Ci guardiamo, sorridiamo. Sono passati anni ormai, stiamo crescendo, diventiamo ogni giorno sempre un po’ più diversi da quello che eravamo allora, a ricreazione. A pensarci, forse stavo meglio allora. A volte mi sembra di parlare come se avessi già trent’anni. «Guarda – mi ha risposto Laura, dopo una breve pausa – in realtà io non sono una da discoteca, sai… ho ancora sedici anni, mia madre mi vuole a casa per l’una… per esempio, questo sabato c’è la festa di compleanno di mio fratellino; vengono da noi anche Marco, Fabio, Silvia e tutti i nostri vecchi compagni di classe… avrei voluto invitare anche te, ma sei sempre così impegnato che ho lasciato perdere… ho pensato che ti saresti annoiato, con noi, il karaoke e i balli di gruppo…».
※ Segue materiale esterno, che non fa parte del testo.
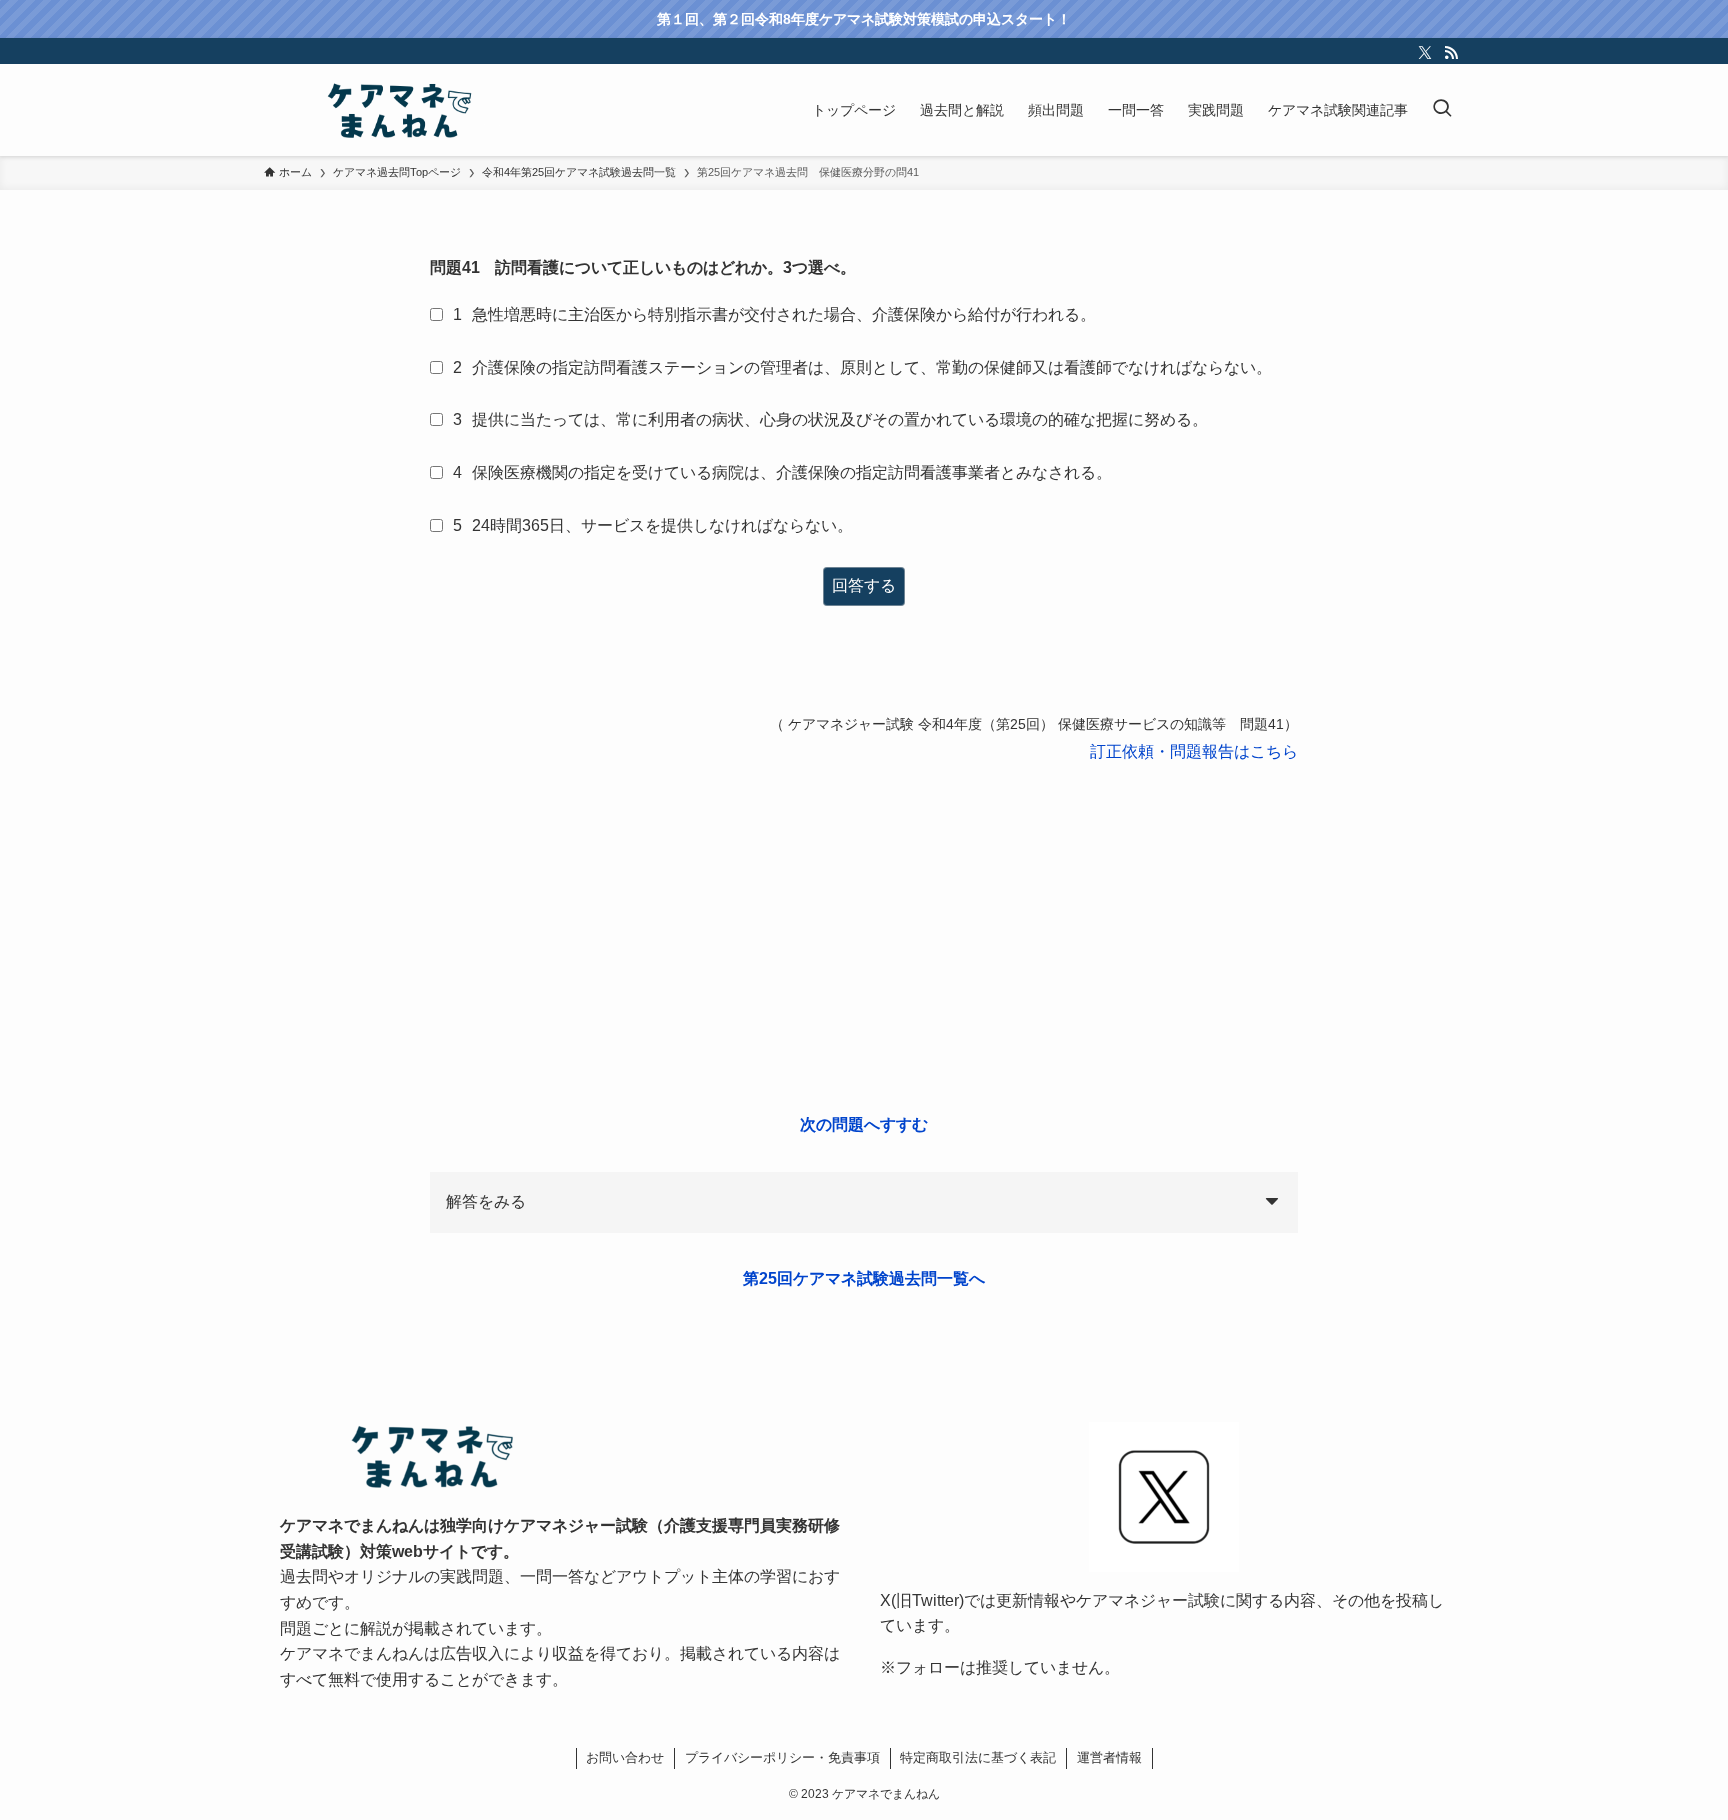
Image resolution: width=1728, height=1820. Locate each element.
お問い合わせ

In quel momento ho perso di vista tutto quel personaggio, le discoteche, le prevendite. Pensavo solo che finalmente mi sentivo all’altezza di quella ragazza e che lei mi stava invitando a uscire. Ma non potevo. Avevo dei tempi da rispettare, degli accordi che avevo preso; c’erano dei soldi che mi aspettavano, persone che contavano su di me per entrare. Era come se ci fosse stato un muro di plastica trasparente a dividerci. Anche se ce l’avevo davanti, anche se mi sembrava che fossimo vicini, non sarei mai riuscito a toccarla.

Stavo quasi per dire qualcosa, per mandare tutta la mia vita all’aria, quando in mezzo a noi arrivano quindici ragazzine, per confermare la loro prevendita: «Allora ciao, a domani sera, noi ci siamo eh!! Entriamo in lista con lui, ragazze, che ci fa risparmiare due euro a tutte quante!! Lui è un PR!! È un grande!! Dai, venite tutti qua che ci facciamo un selfie con lui!!». In dieci secondi mi sono ritrovato immerso da ragazzi e ragazze, gente che non conoscevo, a cui dovevo qualcosa. E mentre facevo quel selfie, guardavo Laura risalire sul pullman per tornare alla sua scuola. Non so bene cosa dire di quel giorno; non ho una morale, perché poi sabato sono andato in discoteca. O meglio, sono stato davanti a tutti e due i locali, a far entrare le persone. Ma se riguardo quel selfie, ogni volta ricordo bene dove stavo guardando io. Eppure ero lì, in mezzo a loro; dove la gente si aspettava che fossi.